Everest cleanup campaign

Mount Everest has the title of the highest point on Earth. In recent times, it is also being called the world’s highest garbage dump. In the last 65 years, over 5,000 people have successfully climbed Mount Everest, and many more have made the attempt. They have left behind an estimated 100,000 kg (220,000 lb) of trash including oxygen tanks, water bottles, poop, food wrappers, and much more. The Nepali government has a rule where every climber that goes above the Everest Base Camp (which is at an approximate height of 5,300 m or 17,380 ft) has to come back with 8 kg (18 lb) of trash. However, there still is plenty of trash on the mountain.

 

The government of Nepal is on a mission to clean up the mountain. Sherpas have been collecting non-burnable waste, stuffing them into bags, and carrying them on yaks. These sacks of garbage are being flown on little planes to Kathmandu, Nepal’s capital, where the trash is recycled.
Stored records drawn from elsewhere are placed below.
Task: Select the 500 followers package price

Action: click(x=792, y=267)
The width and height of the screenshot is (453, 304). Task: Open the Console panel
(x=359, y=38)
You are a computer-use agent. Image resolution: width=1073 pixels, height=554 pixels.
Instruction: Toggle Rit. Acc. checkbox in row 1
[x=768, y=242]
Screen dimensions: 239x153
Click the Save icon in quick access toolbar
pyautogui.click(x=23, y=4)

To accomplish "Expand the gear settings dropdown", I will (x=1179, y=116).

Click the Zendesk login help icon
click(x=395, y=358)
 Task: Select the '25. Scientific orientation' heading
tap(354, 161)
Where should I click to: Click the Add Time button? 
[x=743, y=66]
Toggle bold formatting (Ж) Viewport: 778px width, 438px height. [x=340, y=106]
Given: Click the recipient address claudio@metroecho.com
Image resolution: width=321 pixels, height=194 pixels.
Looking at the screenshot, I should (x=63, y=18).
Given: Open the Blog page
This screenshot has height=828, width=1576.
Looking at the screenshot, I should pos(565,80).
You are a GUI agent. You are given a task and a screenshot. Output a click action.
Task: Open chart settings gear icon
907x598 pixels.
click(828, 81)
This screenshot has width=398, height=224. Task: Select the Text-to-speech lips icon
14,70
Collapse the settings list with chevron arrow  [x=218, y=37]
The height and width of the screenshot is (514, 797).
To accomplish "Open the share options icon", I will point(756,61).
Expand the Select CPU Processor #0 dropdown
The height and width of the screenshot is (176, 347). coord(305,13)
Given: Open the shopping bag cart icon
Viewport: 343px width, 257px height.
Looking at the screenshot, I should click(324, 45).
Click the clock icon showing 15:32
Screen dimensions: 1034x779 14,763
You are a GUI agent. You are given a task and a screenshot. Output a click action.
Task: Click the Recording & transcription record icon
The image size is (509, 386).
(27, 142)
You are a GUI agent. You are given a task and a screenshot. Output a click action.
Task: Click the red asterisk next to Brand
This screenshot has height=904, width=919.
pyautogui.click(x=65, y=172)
Sherpas are a group of people who live in the mountainous region of Nepal. Some of them work as mountain guides who help people climbing the mountain by carrying their stuff, helping put up tents, cooking food, and also fixing ropes on the mountain that the climbers use.

 

Mount Everest sits on the border between Nepal and China and has a height of 8,848 m (29,029 ft). The first two people to climb its peak were Edmund Hillary (from New Zealand) and Tenzing Norgay (from Nepal) on May 29, 1953.  May is considered one of the best months to climb to the top of Mount Everest, and on a day with good weather, there can be a human traffic jam in certain sections of the climb.